NRSA for Steven Lewis: Investigating the relationship between the systemic response to infection and tumor initiation and progression in Brca1 breast cancer

Abstract Breast cancer (BC) is one of the most common solid tumors in women world-wide. Loss-of-function mutations in the DNA repair gene, BRCA1, is among the most clinically relevant factors that increases BC incidence. Despite such a strong link with BC, not every woman with a BRCA1 mutation will develop BC. Therefore, identification of cooperating risk factors, such as life history events, that initiate tumor development will enable development of biomarkers for early detection, prevention and potentially targeted treatments. The dos Santos lab has found that whole body changes resulting from urinary tract infection (UTI) remodel the transcriptome of mammary epithelial cells (MECs) and the tissue microenvironment.

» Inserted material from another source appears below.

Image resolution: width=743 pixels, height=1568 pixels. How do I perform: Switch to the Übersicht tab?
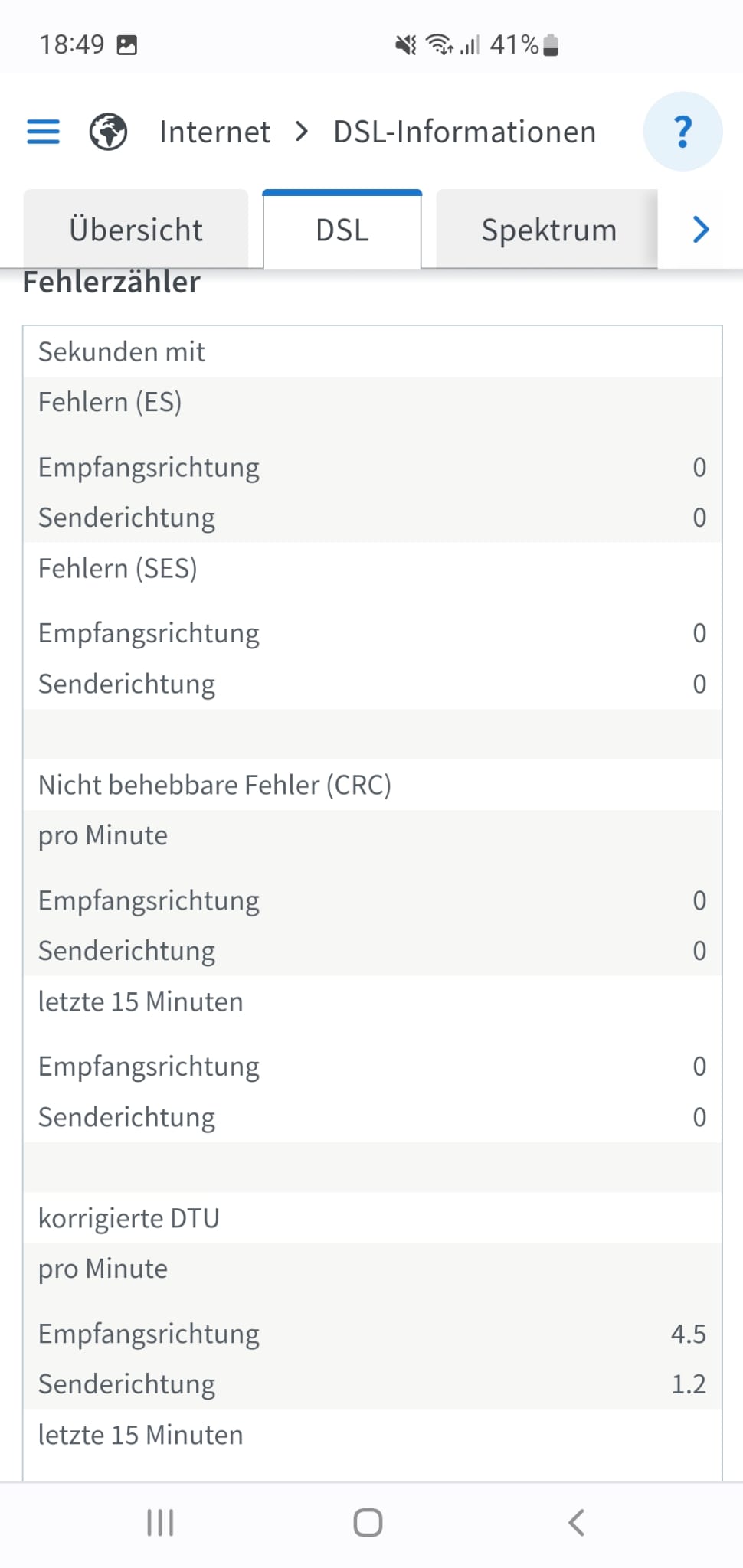click(136, 230)
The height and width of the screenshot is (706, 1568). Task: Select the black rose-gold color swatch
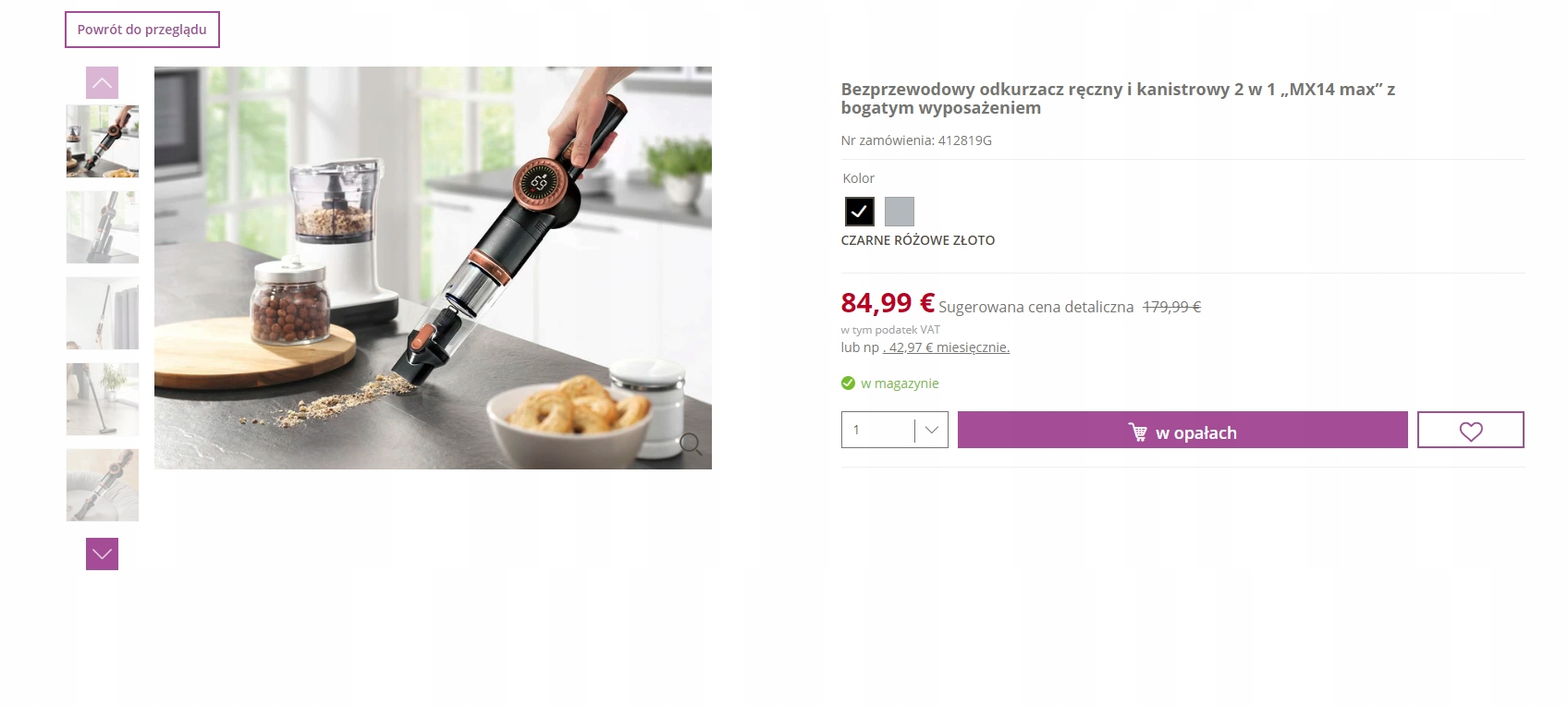(x=859, y=212)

Therefore, we hypothesize that UTI is a life history event that promotes BC incidence. Specifically, I hypothesize that UTI induces alterations to MECs and modifies mammary stromal and immune cells in such a way that tumors in Brca1 knockout mice will develop faster. I have evaluated changes to mammary tissue with single cell RNA-sequencing and will further investigate these findings through the proposed aims using multi-color flow cytometry, histopathology, transplantation experiments and organoid studies. Overall, the significance of this proposed research is to: i) better understand mechanisms of tumor initiation and early progression in Brca1-BC, ii) identify immune-suppressive cellular changes in mammary tissue resulting from UTI, and iii) provide justification for UTI as a novel BC risk factor in patients with BRCA1 mutations. The outcome of these approaches will provide a deeper mechanistic understanding of how a specific life history event modulates the responsiveness of MECs to cancer promoting signals. Additionally, this proposal will provide a novel appreciation of the role of Brca1, and the effects of systemic signals produced after infection, in modifying mammary stromal and immune cell function.